[[ SUPPLIED MATERIAL open ]]
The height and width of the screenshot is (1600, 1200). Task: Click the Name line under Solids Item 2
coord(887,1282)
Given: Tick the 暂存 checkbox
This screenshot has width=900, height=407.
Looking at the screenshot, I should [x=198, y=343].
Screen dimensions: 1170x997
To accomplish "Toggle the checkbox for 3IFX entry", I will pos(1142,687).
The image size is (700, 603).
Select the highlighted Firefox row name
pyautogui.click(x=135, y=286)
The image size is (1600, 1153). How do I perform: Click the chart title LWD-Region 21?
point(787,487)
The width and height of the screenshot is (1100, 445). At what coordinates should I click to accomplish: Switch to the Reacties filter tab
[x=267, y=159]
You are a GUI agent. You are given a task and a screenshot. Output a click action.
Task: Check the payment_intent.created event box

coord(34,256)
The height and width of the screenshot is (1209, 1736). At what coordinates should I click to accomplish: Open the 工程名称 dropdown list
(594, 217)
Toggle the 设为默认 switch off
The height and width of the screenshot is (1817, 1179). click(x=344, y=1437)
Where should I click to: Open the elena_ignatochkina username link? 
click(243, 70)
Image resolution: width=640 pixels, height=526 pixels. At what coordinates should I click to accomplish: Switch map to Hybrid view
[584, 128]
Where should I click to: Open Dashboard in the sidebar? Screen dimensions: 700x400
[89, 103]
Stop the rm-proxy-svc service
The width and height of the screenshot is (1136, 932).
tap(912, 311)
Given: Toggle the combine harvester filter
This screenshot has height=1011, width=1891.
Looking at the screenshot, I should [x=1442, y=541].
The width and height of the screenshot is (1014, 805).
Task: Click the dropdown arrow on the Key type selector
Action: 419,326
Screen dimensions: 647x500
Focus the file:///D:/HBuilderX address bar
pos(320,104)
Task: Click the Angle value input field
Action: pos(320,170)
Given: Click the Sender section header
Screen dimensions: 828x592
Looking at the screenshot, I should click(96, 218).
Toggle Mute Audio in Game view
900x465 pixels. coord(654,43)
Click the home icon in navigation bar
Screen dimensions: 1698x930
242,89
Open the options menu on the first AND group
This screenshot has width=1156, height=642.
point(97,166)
[[ SUPPLIED MATERIAL closed ]]
▸ **TASK INSTRUCTIONS**: Write the entries out once more, exactly as they appear.

▸ **RESPONSE AREA**:
The height and width of the screenshot is (1600, 1200). Task: Click the Name line under Solids Item 2
coord(887,1282)
Given: Tick the 暂存 checkbox
This screenshot has width=900, height=407.
Looking at the screenshot, I should [x=198, y=343].
Screen dimensions: 1170x997
To accomplish "Toggle the checkbox for 3IFX entry", I will pos(1142,687).
The image size is (700, 603).
Select the highlighted Firefox row name
pyautogui.click(x=135, y=286)
The image size is (1600, 1153). How do I perform: Click the chart title LWD-Region 21?
point(787,487)
The width and height of the screenshot is (1100, 445). At what coordinates should I click to accomplish: Switch to the Reacties filter tab
[x=267, y=159]
You are a GUI agent. You are given a task and a screenshot. Output a click action.
Task: Check the payment_intent.created event box

coord(34,256)
The height and width of the screenshot is (1209, 1736). At what coordinates should I click to accomplish: Open the 工程名称 dropdown list
(594, 217)
Toggle the 设为默认 switch off
The height and width of the screenshot is (1817, 1179). click(x=344, y=1437)
Where should I click to: Open the elena_ignatochkina username link? 
click(243, 70)
Image resolution: width=640 pixels, height=526 pixels. At what coordinates should I click to accomplish: Switch map to Hybrid view
[584, 128]
Where should I click to: Open Dashboard in the sidebar? Screen dimensions: 700x400
[89, 103]
Stop the rm-proxy-svc service
The width and height of the screenshot is (1136, 932).
tap(912, 311)
Given: Toggle the combine harvester filter
This screenshot has height=1011, width=1891.
Looking at the screenshot, I should [x=1442, y=541].
The width and height of the screenshot is (1014, 805).
Task: Click the dropdown arrow on the Key type selector
Action: 419,326
Screen dimensions: 647x500
Focus the file:///D:/HBuilderX address bar
pos(320,104)
Task: Click the Angle value input field
Action: pos(320,170)
Given: Click the Sender section header
Screen dimensions: 828x592
Looking at the screenshot, I should click(96, 218).
Toggle Mute Audio in Game view
900x465 pixels. coord(654,43)
Click the home icon in navigation bar
Screen dimensions: 1698x930
242,89
Open the options menu on the first AND group
This screenshot has width=1156, height=642.
point(97,166)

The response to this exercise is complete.